A thing is never just a thing

It is never enough to be youreself

You've got to represent

Comissioned by Lucy Guerin Inc for Pieces for Small Spaces 2013

Sarah Aiken: Concept, performance and choreography

Daniel Arnott: Sound design

Jen Hector: Lighting design and operation

Image: Gregory Lorenzutti

Duration: 15 minutes



Lucy Guerin Inc. Pieces for Small Spaces , Melbourne. 2013

Expression Solo Festival of Dance, QPAC, Brisbane. 2014










From ‘Written Responses to Piece’s for Small Spaces’

SET. Sarah Aiken



Sarah Aiken’s Set was particularly impressive for the thoroughness of the investigation which she shaped into a well-structured piece offering both serious conceptualism and gentle humour. With her arms and legs sheathed in large cardboard tubes tripling their length, at first it seemed a self- conscious and awkward premise (with a distinct waft of Bauhaus earnestness). However Aiken’s exploration of the movement possibilities with these appendages, the pendulous sway of limbs rendered indistinguishable in mesmeric formations, rapidly transformed the awkward to elegant.
════════════════
GIVEN REQUEST 1 = Quote the part of the records that opens with the line containing "Open the Layers dropdown in toolbar" and runs through the end of the records, leaving out the pictures.
The text above and the records that follow are unrelated material.

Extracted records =
════════════════
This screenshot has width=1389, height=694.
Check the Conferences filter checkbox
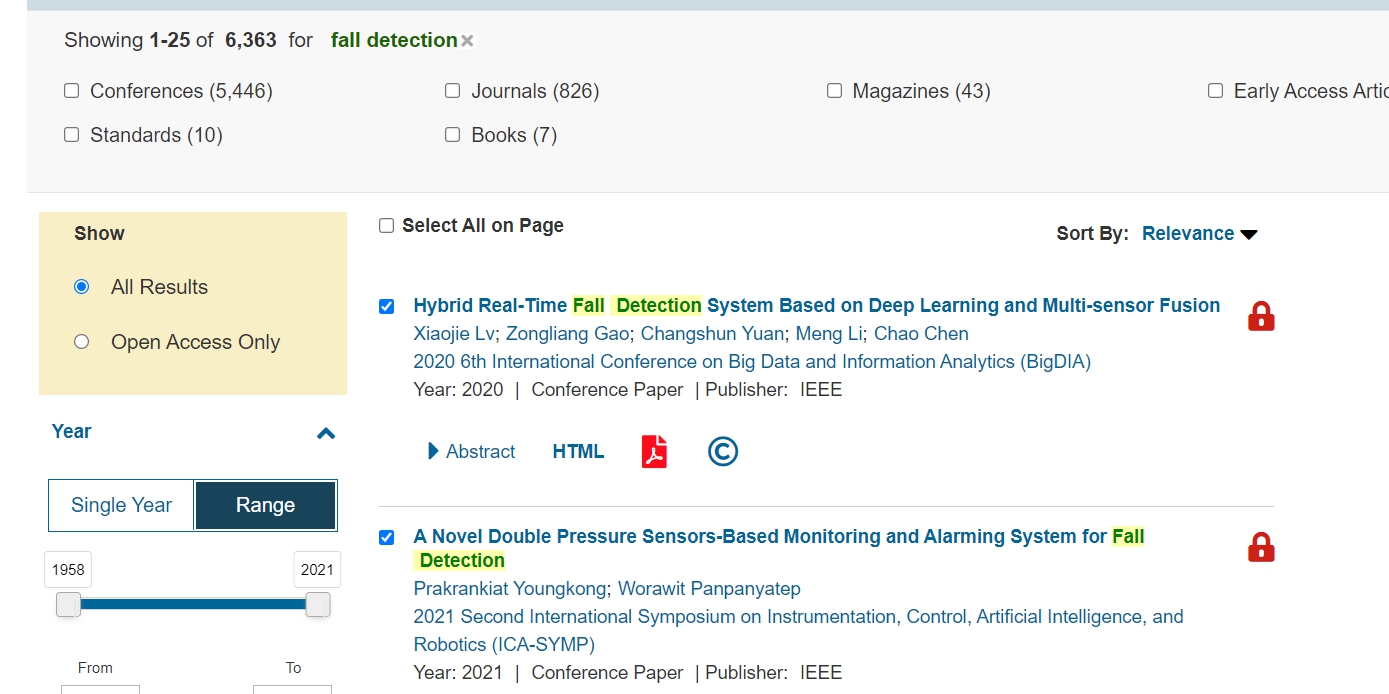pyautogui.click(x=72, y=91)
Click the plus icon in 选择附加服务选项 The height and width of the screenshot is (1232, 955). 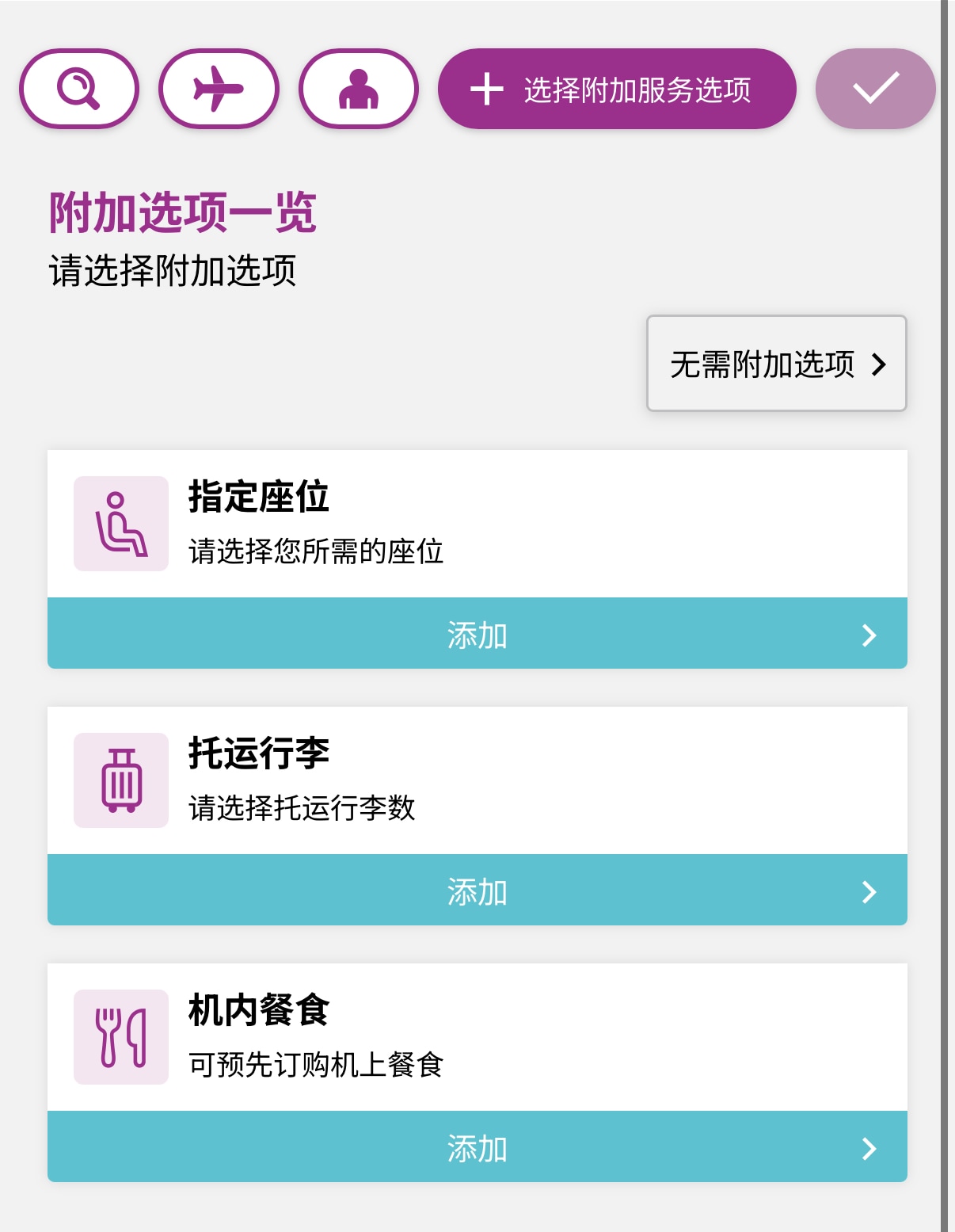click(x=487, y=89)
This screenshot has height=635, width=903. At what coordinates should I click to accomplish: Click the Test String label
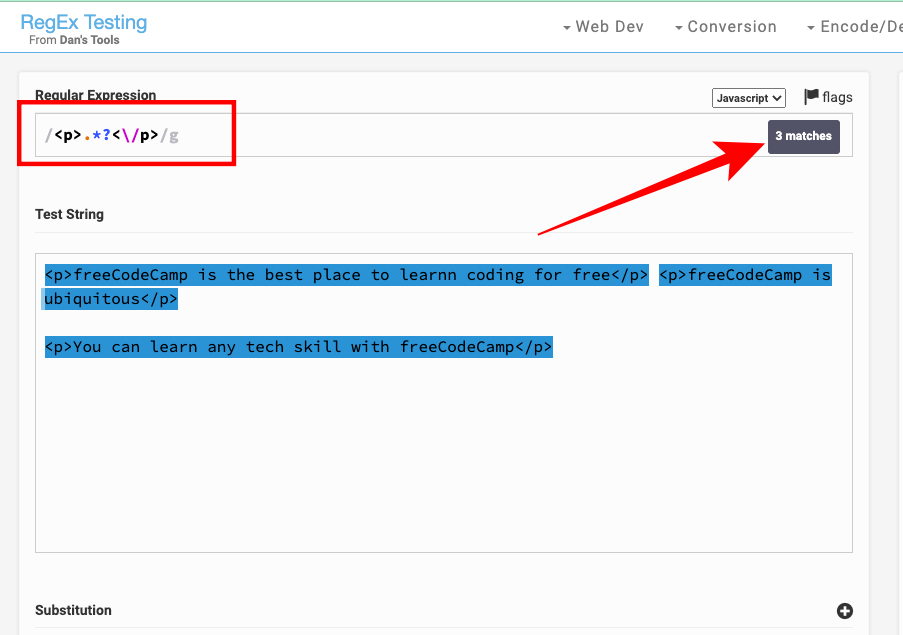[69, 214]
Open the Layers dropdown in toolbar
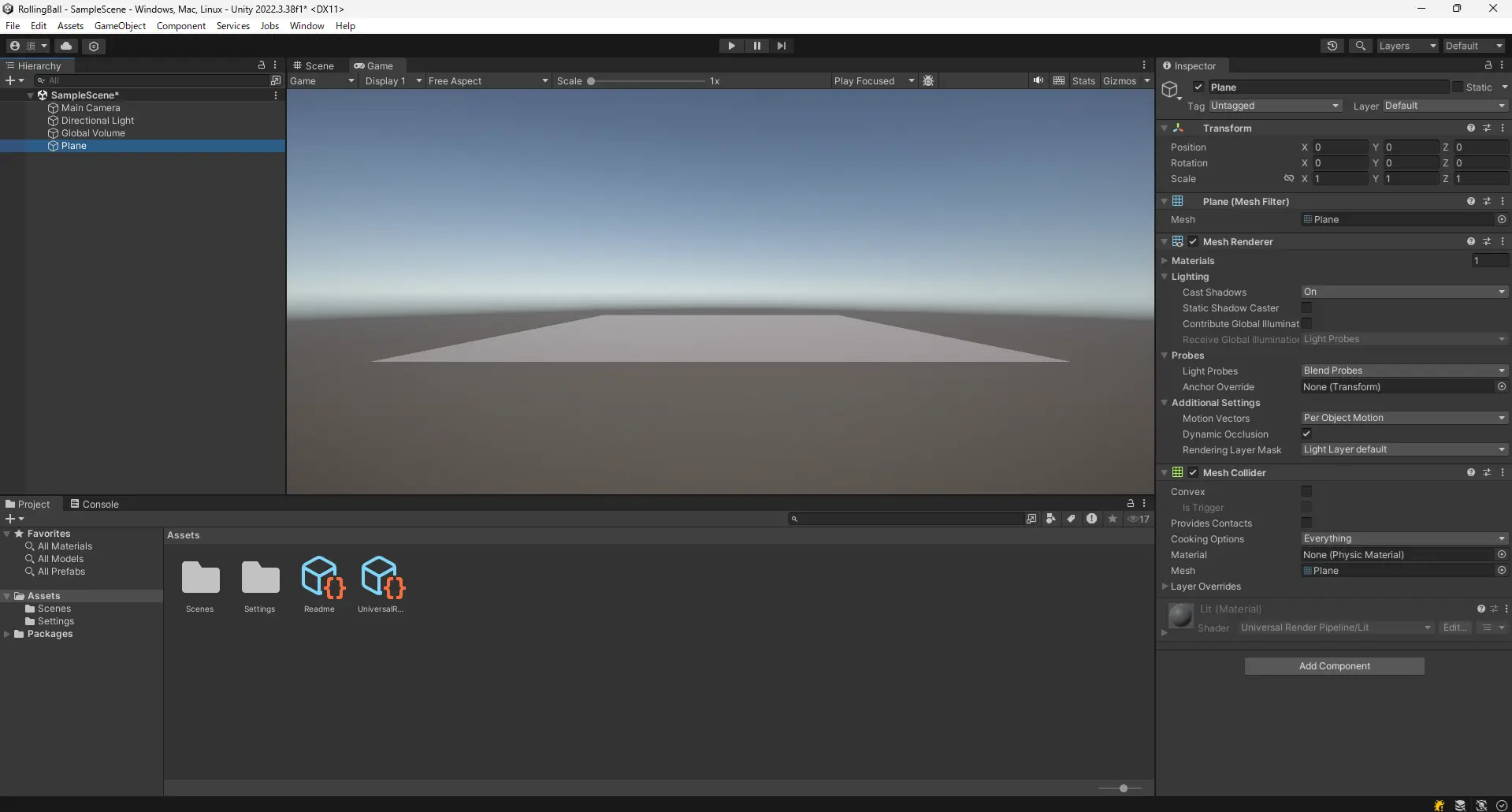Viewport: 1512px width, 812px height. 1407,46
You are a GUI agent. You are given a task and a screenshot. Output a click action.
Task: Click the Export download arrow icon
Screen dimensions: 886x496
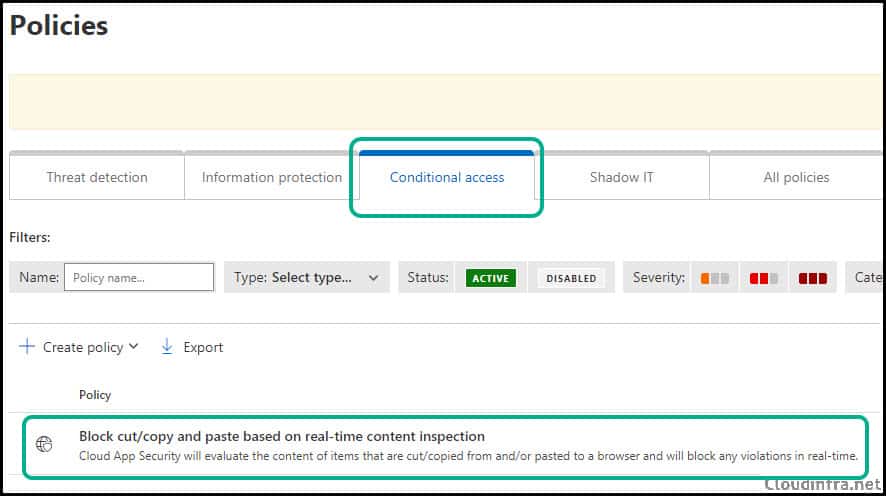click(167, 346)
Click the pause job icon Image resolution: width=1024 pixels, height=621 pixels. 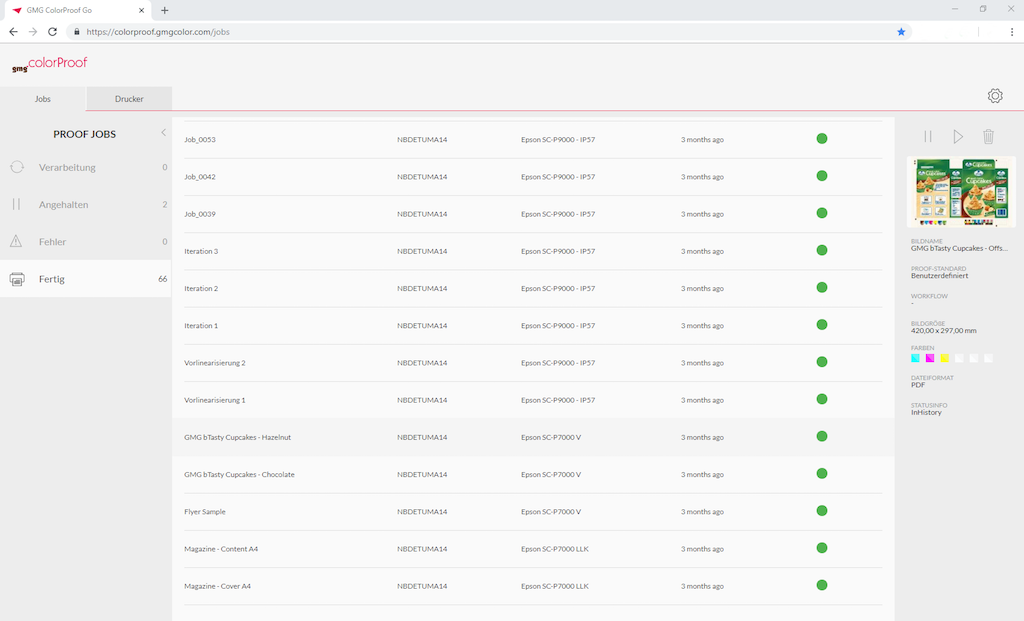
════════════════
GIVEN REQUEST 2 = Print the part of the text about the dance piece that opens with the words containing "Sarah Aiken’s Set" and closes with "awkward to elegant.".

EXERCISE RESULT 1 =
Open the Layers dropdown in toolbar
Viewport: 1512px width, 812px height. 1407,46
You are a GUI agent. You are given a task and a screenshot. Output a click action.
Task: Click the Export download arrow icon
Screen dimensions: 886x496
click(167, 346)
Click the pause job icon Image resolution: width=1024 pixels, height=621 pixels. 

EXERCISE RESULT 2 =
Sarah Aiken’s Set was particularly impressive for the thoroughness of the investigation which she shaped into a well-structured piece offering both serious conceptualism and gentle humour. With her arms and legs sheathed in large cardboard tubes tripling their length, at first it seemed a self- conscious and awkward premise (with a distinct waft of Bauhaus earnestness). However Aiken’s exploration of the movement possibilities with these appendages, the pendulous sway of limbs rendered indistinguishable in mesmeric formations, rapidly transformed the awkward to elegant.